= SELECTED PASSAGE =
(begin)

Wouldn’t it make more sense to set the sensor altitude at “0” looking up, so that one can see the effective radiation at the surface?
When I do this I see very little if any effect on W/M2 from varying CO2 levels. There is however, a large effect if you change the Ground T offset. So, it seems likely that there is an assumption in the model that as you warm the air it will hold more water, which will increase the GHG effect.
So, unless CO2 warms the atmosphere, causing more H2O in the air, then CO2 has little effect.
Also, when I set the sensor altitude at 0km, looking up, then change the sky from clear to cloudy an interesting effect happens. The W/m2 INCREASES in a cloudy sky as compared to a clear sky.
This is an interesting result, because it implies a possible error in the understanding of GHG. When the sky is cloudy, solar radiation is blocked, but the water vapor in the clouds does radiate back to earth. However, what is the source of that radiation?
The radiation from the clouds is a direct result of the temperature of the clouds, which is a result of the solar radiation that went into evaporating the water from the oceans to create the clouds. Thus, when we count the back radiation from clouds, we need to subtract the energy used to evaporate the water to create the clouds from the energy budget, or we are double counting the radiation from the clouds, which would lead one to mistakenly conclude that we are in for catastrophic runaway heating if the temperature goes up even a little bit.
michael hammer says:
Consider, at sea level 300 ppm the total absorbance of CO2 is about 2000 abs (Heinz Hug).
Well, he used a fairly low resolution (2 cm-1) which reduced the central peak. Using 0.1 cm-1, the peak absorbance is 130,000. BTW many of the water vapor peaks are between 1 and 12 million.
I suggest that you use MODTRAN looking down, and change the height. The minimum CO2 readings are near 17km. As you move up, the central peak increases to a max near 53km (above the stratopause). Since the central peak is lower above 53km, there must still be a significant CO2 absorption above that point.
According to the references I’ve seen, the atmosphere (including CO2) is well mixed up to the mesopause. (Except for water vapor and ozone, of course.) Above that, it is not.
I think the CO2 line at around 14.5 microns is a single extremely pressure broadened line not a forest of close spaced lines
I have looked at the details of the central peak. There are indeed 20 or so strong individual lines (and many more weak ones) which merge into a single broad line at the surface.
Jim D says:
August 19, 2011 at 8:12 pm
Read the thread first. I discussed this some time before your post.
w.

(end)

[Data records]
(begin)

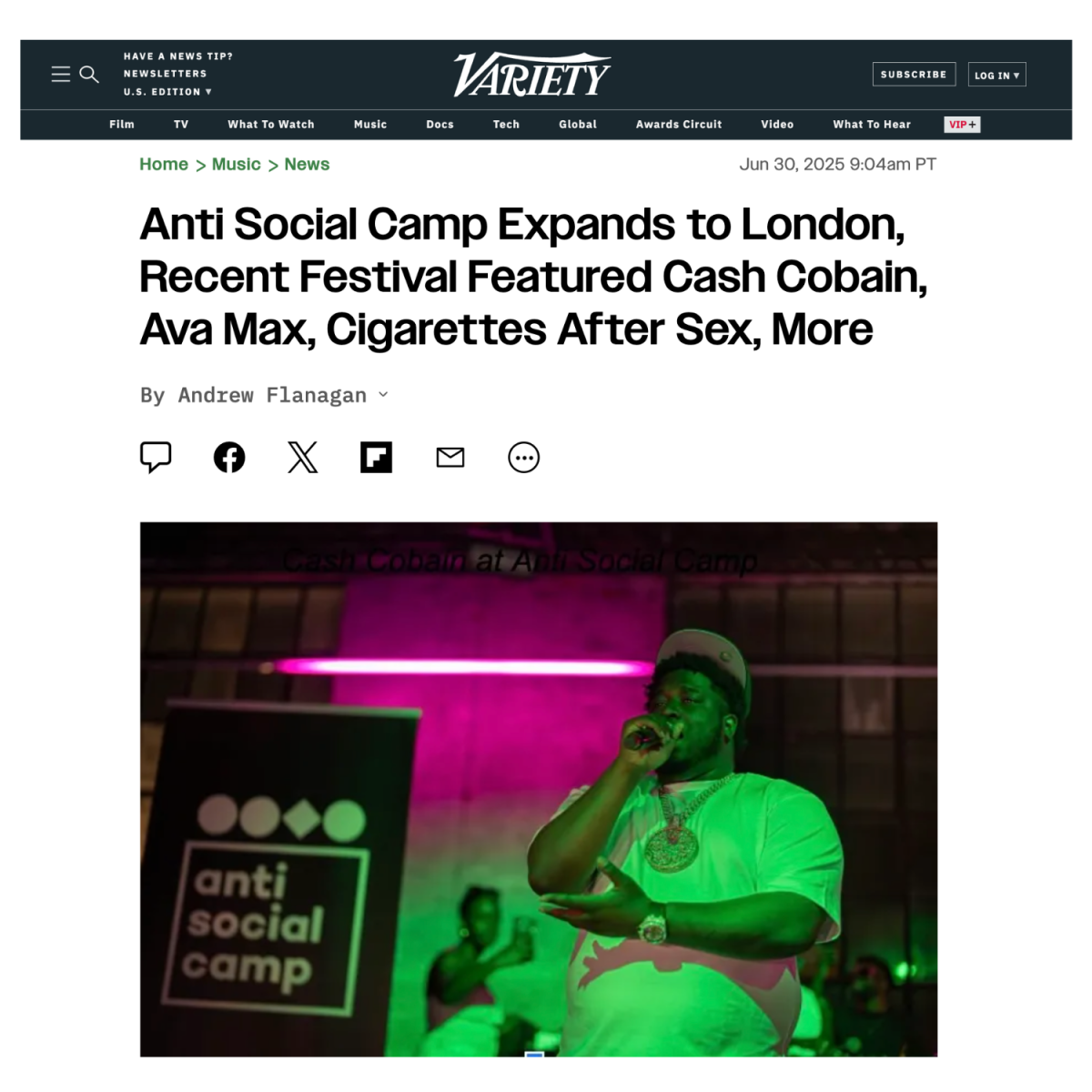Click the Subscribe button
The image size is (1092, 1092).
pyautogui.click(x=914, y=75)
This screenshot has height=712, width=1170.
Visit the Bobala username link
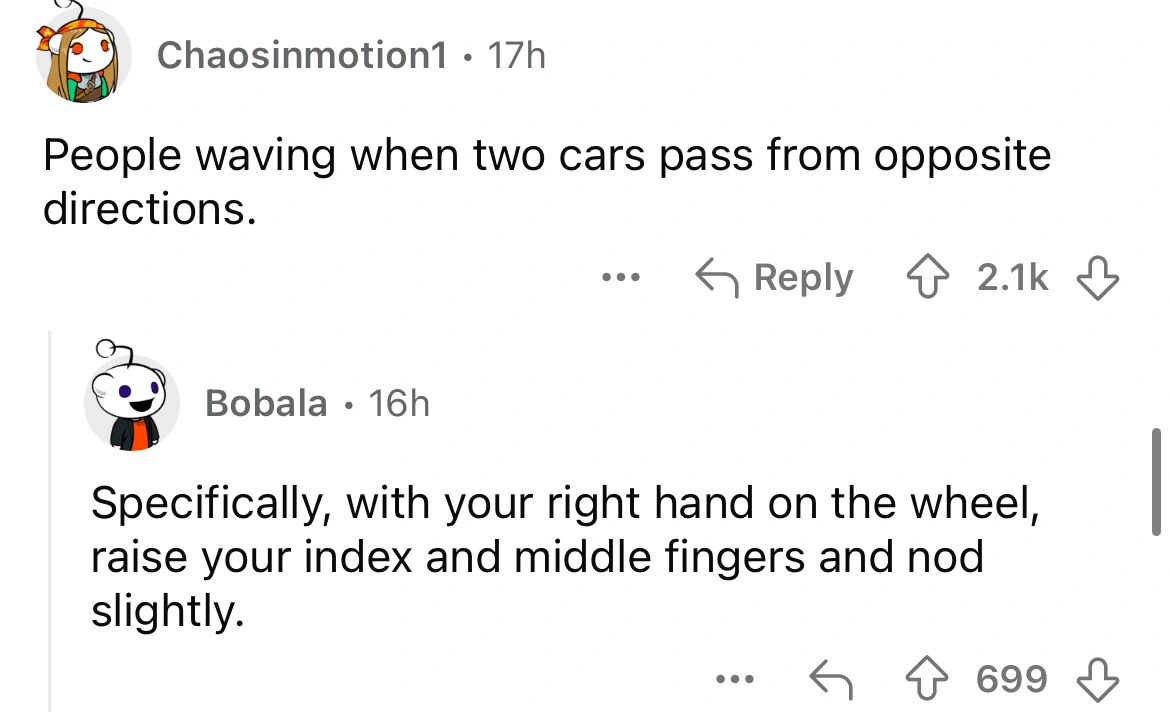[265, 403]
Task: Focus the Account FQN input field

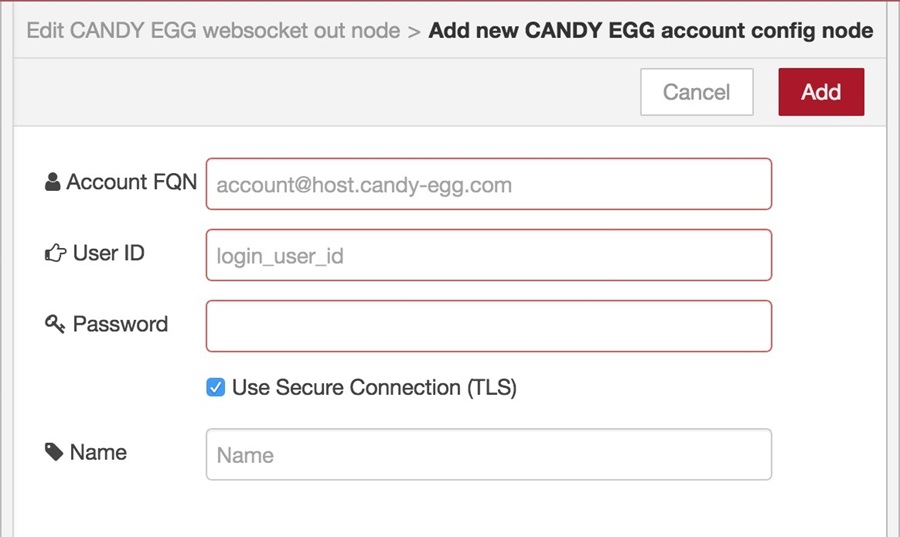Action: click(x=489, y=184)
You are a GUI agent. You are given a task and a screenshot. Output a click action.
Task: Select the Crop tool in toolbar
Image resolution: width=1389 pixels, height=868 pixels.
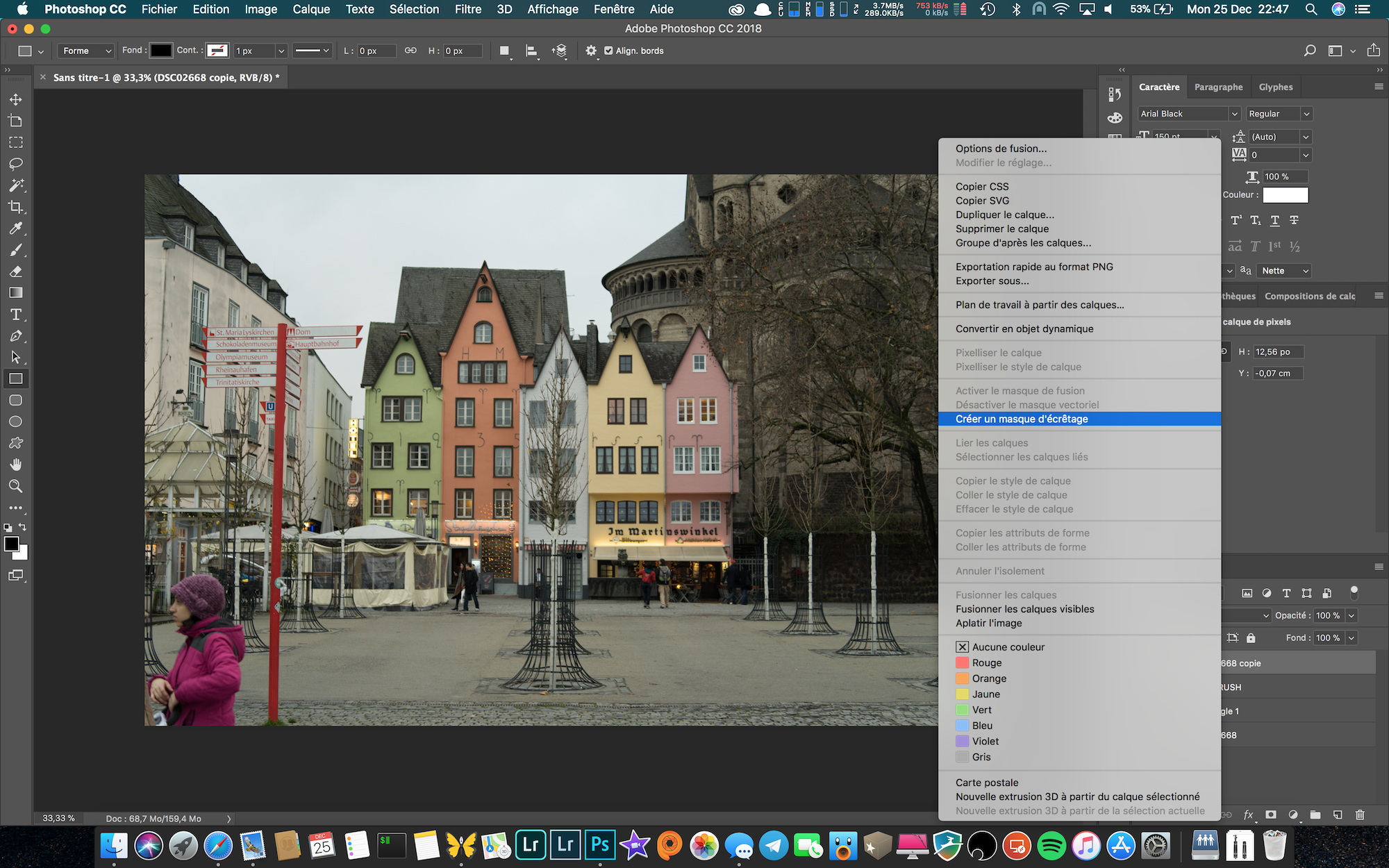(x=15, y=207)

(end)

= PROBLEM 1 =
For each of the statements (a), (b), and (c), say whether it agrees with the forum thread. Answer yes or no, and quote the words of the forum thread that decide it.
(a) With the sensor at 0 km looking up, the W/m2 is higher under a cloudy sky than under a clear sky.
(b) At a resolution of 0.1 cm-1, the peak absorbance of CO2 is about 2000.
(c) Looking down, the minimum CO2 readings are near 53km.
= PROBLEM 2 =
Reproduce the forum thread between "I think the" and "before your post.", inclusive.
Work only from the forum thread.

= TASK OUTPUT 1 =
(a) Yes: "The W/m2 INCREASES in a cloudy sky as compared to a clear sky."
(b) No: "Using 0.1 cm-1, the peak absorbance is 130,000."
(c) No: "The minimum CO2 readings are near 17km."

= TASK OUTPUT 2 =
I think the CO2 line at around 14.5 microns is a single extremely pressure broadened line not a forest of close spaced lines
I have looked at the details of the central peak. There are indeed 20 or so strong individual lines (and many more weak ones) which merge into a single broad line at the surface.
Jim D says:
August 19, 2011 at 8:12 pm
Read the thread first. I discussed this some time before your post.